Segundo o ISS, em 84% dos casos, o pedido expresso era para integração dos doentes em lares – estruturas residenciais para pessoas idosas. Já em 6% dos casos era necessária uma resposta no âmbito da saúde mental, cronicamente a área mais desfalcada na rede de cuidados continuados. Após a avaliação da Segurança Social, só metade dos idosos foram integrados em lares, uma vez que as restantes situações foram consideradas como tendo condições para o regresso ao domicílio com serviços de apoio domiciliário ou centro de dia, apoio de familiares ou direcionadas para respostas sociais na área da deficiência.

Manual de procedimentos

O Instituto de Segurança Social explica que, após o balanço feito em 2015, foram apurados diferentes constrangimentos que levaram a ser criado um manual de articulação entre a Saúde e a Segurança Social para o planeamento das altas. Havia situações clínicas complexas que precisavam de cuidados permanentes mesmo fora do hospital, processos que exigiam a intervenção do Ministério Público e casos de cidadãos estrangeiros sem documentos em que os hospitais tinham de esperar pela intervenção dos consulados. Este manual estabelece que, quando aparece num hospital um doente que previsivelmente irá necessitar de apoio imediatamente depois do internamento hospitalar, seja de mais cuidados de saúde ou de apoio social, a alta deve começar a ser planeada desde o primeiro dia. São considerados fatores de risco em diferentes dimensões, tanto pessoais como sociais e económicas. Ter uma viuvez recente, viver só, exaustão familiar dos cuidadores, baixos rendimentos, patologia psiquiátrica e múltiplos internamentos são alguns dos sinais de alerta para os quais os profissionais de saúde são alertados. Sinais de maus-tratos ou negligência foram outros aspetos reforçados, matéria que até aqui só estava mais sistematizada no trabalho das comissões de proteção de crianças e menores.
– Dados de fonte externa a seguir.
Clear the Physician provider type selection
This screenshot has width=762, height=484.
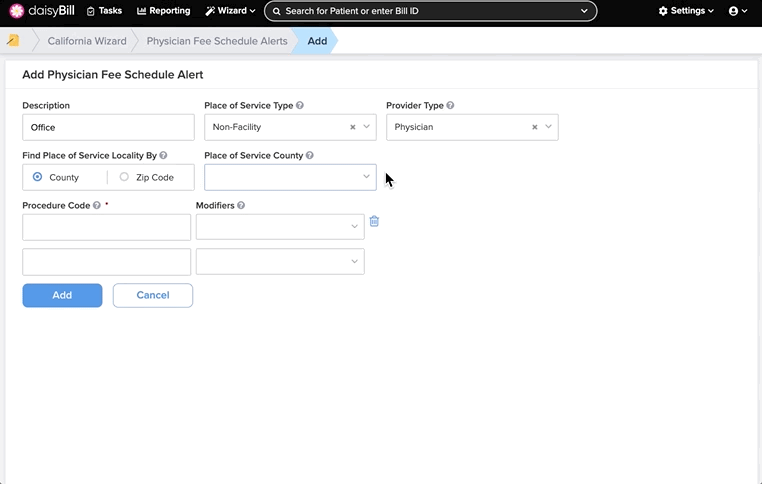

O cenário melhorou? Alexandre Lourenço, presidente da Associação Portuguesa de Administradores Hospitalares, reconhece que os procedimentos foram reforçados, mas acredita que a referenciação dos doentes ainda estará longe das necessidades reais. “Temos um milhão de internamentos por ano e 20% da população vive abaixo do limiar de pobreza. Continuamos apenas a sinalizar os casos mais graves, e não todos os que poderiam beneficiar de apoio social”, diz o gestor hospitalar.

Alexandre Lourenço sublinha que o planeamento da alta perante fatores de risco, nomeadamente as condições económicas, é um ideal há muito perseguido, mas enfrenta ainda alguns obstáculos e, por isso, a situação nos hospitais não melhorou significativamente. A escassez de recursos humanos e o desencorajamento quer dos profissionais quer das famílias por não haver, muitas vezes, uma reação célere quer das respostas sociais quer dos cuidados continuados contribuíram para que muitas situações se arrastem no tempo ou se multipliquem os internamentos. Um dos planos da associação é fazer um levantamento destas situações e perceber a duração dos internamentos. O tema vai estar em discussão no próximo Caminho dos Hospitais, um encontro mensal promovido pela associação e que vai ter lugar dia 20 de abril no Hospital Amato Lusitano. Perceber como reforçar a integração e saber onde acaba a resposta da saúde e começa a do setor social é um dos motes do debate. “É algo que importa melhorar sobretudo quando sabemos que as pessoas mais pobres são as que têm mais doenças”, alerta o especialista.